→ About this task
Reproduce, from the lines below, exactly the stretch that begins at the line containing "Bookmark this page using the address bar icon" and ends at the line containing "This screenshot has width=997, height=1204.", both included.

▬▬▬▬▬▬▬▬▬▬

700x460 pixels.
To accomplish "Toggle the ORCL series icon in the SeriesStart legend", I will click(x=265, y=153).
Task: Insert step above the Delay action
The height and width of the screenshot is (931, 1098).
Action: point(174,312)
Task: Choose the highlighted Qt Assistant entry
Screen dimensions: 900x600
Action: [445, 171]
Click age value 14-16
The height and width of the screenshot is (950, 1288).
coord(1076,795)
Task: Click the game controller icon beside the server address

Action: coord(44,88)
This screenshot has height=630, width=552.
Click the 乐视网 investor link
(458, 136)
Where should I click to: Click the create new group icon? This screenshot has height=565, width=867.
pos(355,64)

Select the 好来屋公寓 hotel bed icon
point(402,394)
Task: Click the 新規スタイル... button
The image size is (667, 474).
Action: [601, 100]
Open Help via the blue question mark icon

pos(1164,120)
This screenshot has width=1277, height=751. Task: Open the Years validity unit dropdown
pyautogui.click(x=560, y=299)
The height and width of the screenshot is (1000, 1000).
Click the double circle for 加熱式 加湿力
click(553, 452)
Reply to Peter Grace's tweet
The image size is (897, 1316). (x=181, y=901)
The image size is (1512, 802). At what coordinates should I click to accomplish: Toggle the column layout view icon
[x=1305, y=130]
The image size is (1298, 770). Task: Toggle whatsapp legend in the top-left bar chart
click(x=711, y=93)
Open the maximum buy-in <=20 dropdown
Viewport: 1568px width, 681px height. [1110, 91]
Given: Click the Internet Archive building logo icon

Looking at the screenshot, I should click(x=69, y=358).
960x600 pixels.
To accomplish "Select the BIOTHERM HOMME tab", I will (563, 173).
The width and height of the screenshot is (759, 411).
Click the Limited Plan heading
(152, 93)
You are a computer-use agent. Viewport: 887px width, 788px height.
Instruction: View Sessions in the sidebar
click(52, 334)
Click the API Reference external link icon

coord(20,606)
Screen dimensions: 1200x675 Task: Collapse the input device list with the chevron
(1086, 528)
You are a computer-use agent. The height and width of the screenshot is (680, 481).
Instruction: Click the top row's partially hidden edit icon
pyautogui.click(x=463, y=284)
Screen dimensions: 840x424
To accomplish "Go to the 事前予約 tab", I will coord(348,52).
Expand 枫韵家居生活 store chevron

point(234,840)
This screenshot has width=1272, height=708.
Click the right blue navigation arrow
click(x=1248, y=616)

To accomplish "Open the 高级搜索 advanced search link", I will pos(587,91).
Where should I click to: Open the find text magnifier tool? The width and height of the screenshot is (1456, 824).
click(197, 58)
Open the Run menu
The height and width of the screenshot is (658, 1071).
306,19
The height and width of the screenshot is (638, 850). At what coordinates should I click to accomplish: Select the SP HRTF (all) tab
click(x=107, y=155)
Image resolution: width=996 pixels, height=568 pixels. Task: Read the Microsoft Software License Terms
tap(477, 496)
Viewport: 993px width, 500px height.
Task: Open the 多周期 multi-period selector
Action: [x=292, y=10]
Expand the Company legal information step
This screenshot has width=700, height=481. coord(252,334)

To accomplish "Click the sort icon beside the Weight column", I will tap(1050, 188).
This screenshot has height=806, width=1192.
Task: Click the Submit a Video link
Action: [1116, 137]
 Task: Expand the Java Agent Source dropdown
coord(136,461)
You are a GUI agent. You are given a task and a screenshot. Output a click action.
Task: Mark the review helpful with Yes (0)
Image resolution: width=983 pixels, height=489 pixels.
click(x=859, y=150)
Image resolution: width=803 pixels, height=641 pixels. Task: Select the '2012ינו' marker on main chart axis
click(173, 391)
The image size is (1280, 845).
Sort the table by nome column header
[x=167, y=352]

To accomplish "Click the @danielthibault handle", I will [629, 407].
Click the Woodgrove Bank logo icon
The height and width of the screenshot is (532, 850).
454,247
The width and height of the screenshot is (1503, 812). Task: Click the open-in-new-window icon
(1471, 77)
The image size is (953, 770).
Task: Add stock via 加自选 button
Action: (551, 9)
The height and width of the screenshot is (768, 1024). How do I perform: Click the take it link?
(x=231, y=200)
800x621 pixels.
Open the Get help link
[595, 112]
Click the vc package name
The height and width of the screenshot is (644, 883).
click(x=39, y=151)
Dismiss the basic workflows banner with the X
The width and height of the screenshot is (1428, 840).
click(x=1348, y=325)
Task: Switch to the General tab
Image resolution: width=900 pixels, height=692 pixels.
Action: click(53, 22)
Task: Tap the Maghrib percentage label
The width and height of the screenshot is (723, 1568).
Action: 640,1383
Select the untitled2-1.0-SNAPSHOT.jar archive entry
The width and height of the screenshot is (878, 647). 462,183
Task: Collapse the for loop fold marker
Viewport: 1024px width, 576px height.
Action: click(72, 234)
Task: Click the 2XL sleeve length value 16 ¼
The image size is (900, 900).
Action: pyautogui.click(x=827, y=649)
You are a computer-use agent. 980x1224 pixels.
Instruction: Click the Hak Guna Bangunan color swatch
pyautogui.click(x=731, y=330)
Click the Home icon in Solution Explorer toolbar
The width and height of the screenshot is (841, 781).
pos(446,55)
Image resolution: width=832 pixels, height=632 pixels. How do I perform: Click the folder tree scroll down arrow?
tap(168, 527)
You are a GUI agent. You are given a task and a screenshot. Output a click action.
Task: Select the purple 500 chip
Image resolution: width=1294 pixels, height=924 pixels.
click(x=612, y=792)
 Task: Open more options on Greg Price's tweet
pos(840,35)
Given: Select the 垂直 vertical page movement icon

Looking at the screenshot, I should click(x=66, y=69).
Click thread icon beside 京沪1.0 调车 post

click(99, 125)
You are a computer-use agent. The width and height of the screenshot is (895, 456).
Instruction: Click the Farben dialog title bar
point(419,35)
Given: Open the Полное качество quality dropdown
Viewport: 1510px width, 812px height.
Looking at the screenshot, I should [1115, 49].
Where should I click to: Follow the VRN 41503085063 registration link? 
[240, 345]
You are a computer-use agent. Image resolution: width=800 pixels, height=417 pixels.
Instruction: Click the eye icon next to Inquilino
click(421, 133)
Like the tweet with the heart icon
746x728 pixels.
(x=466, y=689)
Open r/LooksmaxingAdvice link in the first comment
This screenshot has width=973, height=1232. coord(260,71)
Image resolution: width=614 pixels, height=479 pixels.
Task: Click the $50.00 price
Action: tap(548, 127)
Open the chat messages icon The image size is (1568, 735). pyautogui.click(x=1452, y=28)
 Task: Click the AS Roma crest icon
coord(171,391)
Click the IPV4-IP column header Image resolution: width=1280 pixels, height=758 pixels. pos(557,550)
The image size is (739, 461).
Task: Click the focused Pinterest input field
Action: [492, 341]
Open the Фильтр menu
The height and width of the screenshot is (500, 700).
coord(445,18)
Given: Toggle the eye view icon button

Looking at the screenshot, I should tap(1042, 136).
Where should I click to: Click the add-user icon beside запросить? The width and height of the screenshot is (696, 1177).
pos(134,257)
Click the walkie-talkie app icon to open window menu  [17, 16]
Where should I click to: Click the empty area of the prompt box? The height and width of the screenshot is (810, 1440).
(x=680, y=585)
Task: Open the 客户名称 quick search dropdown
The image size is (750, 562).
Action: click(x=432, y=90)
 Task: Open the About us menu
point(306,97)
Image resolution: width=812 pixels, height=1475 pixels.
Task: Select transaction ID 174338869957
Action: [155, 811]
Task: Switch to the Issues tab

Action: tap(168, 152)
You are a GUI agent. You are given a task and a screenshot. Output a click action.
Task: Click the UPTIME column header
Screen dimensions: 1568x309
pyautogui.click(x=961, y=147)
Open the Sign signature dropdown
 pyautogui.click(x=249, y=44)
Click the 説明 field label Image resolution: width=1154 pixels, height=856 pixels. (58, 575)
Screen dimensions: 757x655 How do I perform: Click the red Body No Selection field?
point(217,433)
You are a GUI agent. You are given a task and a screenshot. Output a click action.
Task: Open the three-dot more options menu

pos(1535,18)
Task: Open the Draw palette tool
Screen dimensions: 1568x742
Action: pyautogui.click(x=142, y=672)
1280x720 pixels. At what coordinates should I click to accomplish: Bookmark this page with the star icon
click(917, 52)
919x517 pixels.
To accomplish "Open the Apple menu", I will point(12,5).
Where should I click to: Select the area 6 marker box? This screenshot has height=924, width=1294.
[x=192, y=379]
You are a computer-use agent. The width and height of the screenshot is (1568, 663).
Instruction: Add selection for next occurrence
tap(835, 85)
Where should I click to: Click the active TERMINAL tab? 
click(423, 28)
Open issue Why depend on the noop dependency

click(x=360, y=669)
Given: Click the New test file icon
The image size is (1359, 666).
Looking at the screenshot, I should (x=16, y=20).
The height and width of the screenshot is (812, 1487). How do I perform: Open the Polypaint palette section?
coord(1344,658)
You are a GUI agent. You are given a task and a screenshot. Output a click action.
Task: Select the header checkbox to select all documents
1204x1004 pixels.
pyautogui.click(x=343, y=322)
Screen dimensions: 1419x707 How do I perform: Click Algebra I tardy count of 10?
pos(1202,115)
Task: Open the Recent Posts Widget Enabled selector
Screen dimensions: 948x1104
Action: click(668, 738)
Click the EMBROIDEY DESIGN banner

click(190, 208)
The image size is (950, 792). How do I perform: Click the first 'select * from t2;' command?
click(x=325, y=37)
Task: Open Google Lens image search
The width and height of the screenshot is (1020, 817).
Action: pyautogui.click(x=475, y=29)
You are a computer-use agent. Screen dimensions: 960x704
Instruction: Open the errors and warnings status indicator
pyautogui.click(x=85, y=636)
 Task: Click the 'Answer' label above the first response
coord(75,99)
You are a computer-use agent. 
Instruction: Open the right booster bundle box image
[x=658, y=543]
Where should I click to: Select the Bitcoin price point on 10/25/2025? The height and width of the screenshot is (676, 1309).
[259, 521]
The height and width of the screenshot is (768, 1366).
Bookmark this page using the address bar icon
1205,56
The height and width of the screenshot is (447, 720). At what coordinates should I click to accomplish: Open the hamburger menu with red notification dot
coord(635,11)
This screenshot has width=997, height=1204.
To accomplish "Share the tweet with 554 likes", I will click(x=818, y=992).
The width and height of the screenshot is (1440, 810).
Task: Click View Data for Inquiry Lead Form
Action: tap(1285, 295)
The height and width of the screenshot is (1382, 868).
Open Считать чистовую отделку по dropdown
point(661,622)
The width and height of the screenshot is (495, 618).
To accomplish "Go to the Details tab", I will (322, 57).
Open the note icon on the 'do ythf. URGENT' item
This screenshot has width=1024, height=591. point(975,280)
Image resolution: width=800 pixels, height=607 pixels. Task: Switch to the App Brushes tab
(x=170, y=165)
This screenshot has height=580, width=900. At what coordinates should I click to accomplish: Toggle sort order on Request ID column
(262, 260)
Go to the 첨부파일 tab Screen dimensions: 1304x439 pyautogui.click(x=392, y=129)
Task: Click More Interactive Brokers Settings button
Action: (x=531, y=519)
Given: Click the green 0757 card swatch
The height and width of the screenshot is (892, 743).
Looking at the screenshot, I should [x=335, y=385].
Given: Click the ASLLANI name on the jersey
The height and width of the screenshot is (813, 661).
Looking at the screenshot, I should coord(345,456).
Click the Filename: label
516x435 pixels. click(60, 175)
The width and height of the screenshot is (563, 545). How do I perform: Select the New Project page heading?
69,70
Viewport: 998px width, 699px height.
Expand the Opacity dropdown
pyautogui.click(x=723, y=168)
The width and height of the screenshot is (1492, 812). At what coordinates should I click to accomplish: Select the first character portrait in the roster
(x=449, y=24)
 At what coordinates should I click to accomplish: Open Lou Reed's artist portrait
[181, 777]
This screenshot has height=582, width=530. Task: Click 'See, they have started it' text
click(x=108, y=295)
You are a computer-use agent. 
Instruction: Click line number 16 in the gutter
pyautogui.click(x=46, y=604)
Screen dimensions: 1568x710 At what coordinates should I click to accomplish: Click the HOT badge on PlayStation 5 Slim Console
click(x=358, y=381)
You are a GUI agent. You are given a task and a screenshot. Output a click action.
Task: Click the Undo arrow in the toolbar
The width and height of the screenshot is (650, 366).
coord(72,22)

▬▬▬▬▬▬▬▬▬▬

→ Output for this exercise
Bookmark this page using the address bar icon
1205,56
The height and width of the screenshot is (447, 720). At what coordinates should I click to accomplish: Open the hamburger menu with red notification dot
coord(635,11)
This screenshot has width=997, height=1204.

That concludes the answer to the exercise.